§ WHAT THE TASK REQUIRES:
Could you recast all of the data below as a Markdown table with the columns "Row" and "Line", numbering each line in order and leaving out any blank lines?

(Records for finding described items)
* start *
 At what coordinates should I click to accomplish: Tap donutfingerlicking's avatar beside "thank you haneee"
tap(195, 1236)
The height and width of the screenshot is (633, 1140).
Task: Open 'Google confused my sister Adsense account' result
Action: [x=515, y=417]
* end *
§ ANSWER FOR THIS EXERCISE:
| Row | Line |
|---|---|
| 1 |  At what coordinates should I click to accomplish: Tap donutfingerlicking's avatar beside "thank you haneee" |
| 2 | tap(195, 1236) |
| 3 | The height and width of the screenshot is (633, 1140). |
| 4 | Task: Open 'Google confused my sister Adsense account' result |
| 5 | Action: [x=515, y=417] |